[Data excerpts]

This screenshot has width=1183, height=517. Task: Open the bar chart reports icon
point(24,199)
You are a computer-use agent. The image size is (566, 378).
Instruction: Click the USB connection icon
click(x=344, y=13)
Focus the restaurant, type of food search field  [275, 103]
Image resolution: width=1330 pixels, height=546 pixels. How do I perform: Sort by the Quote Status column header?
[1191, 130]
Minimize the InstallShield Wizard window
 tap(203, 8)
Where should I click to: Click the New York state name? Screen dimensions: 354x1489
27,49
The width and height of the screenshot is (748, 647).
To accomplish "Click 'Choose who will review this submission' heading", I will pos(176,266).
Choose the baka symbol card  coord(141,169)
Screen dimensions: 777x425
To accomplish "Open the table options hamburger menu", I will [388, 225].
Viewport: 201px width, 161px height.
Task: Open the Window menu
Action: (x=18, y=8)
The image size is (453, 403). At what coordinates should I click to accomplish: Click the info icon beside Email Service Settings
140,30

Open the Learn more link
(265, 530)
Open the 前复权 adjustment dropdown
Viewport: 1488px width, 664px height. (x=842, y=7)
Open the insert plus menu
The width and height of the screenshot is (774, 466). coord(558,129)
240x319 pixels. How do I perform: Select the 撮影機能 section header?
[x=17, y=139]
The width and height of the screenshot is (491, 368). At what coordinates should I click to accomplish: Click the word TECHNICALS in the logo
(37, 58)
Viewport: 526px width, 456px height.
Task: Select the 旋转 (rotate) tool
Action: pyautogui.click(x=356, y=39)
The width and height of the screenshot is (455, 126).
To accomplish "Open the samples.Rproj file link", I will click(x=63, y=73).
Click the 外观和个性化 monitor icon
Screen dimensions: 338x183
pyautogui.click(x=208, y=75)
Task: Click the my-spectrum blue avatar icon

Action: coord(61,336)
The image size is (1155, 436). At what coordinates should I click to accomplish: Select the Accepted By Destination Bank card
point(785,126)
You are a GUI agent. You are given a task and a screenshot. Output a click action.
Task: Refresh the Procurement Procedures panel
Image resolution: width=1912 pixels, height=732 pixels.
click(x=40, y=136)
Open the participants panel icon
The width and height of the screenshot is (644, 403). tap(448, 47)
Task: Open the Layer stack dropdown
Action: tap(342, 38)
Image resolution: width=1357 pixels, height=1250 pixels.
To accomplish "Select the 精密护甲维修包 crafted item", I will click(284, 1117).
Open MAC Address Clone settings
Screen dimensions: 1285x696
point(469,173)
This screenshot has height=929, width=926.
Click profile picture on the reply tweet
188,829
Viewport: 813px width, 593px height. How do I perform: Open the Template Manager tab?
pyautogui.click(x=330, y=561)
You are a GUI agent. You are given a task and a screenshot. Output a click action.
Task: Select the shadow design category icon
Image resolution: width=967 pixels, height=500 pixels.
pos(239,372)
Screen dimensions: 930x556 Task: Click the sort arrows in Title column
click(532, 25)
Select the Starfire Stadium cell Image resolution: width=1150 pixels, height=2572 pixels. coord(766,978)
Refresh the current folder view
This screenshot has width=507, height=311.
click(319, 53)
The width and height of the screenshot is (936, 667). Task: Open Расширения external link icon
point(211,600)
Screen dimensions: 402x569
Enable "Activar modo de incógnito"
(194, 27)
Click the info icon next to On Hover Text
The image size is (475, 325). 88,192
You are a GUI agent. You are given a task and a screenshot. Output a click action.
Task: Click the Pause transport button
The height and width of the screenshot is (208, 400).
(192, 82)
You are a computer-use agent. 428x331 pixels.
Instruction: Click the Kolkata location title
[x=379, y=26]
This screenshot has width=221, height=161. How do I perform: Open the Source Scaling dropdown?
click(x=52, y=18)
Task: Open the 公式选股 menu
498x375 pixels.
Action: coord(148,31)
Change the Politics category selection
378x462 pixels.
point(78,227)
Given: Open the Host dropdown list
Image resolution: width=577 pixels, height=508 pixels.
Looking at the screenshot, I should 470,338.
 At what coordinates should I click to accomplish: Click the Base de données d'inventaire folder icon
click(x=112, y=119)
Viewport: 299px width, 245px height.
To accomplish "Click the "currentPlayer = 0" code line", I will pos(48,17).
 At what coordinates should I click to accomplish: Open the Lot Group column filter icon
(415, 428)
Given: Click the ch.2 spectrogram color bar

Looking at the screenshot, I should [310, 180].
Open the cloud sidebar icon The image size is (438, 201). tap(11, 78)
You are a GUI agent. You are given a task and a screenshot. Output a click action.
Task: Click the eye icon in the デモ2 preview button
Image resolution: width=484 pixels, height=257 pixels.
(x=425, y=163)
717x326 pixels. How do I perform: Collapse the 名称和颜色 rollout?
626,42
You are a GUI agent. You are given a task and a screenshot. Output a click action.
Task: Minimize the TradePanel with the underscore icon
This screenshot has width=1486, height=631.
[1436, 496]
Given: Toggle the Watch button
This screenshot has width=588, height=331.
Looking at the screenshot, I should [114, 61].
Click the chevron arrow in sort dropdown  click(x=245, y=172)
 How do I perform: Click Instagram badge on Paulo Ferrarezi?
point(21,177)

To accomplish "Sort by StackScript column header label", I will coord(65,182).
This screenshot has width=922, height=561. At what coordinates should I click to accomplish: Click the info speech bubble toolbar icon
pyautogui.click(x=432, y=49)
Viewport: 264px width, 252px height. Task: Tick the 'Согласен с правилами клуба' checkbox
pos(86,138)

[/Data excerpts]

__Task to carry out__
Each line in the data that holds the word "computer" must be copied.

__Answer to this exercise__
You are a computer-use agent. The image size is (566, 378).
You are a computer-use agent. 428x331 pixels.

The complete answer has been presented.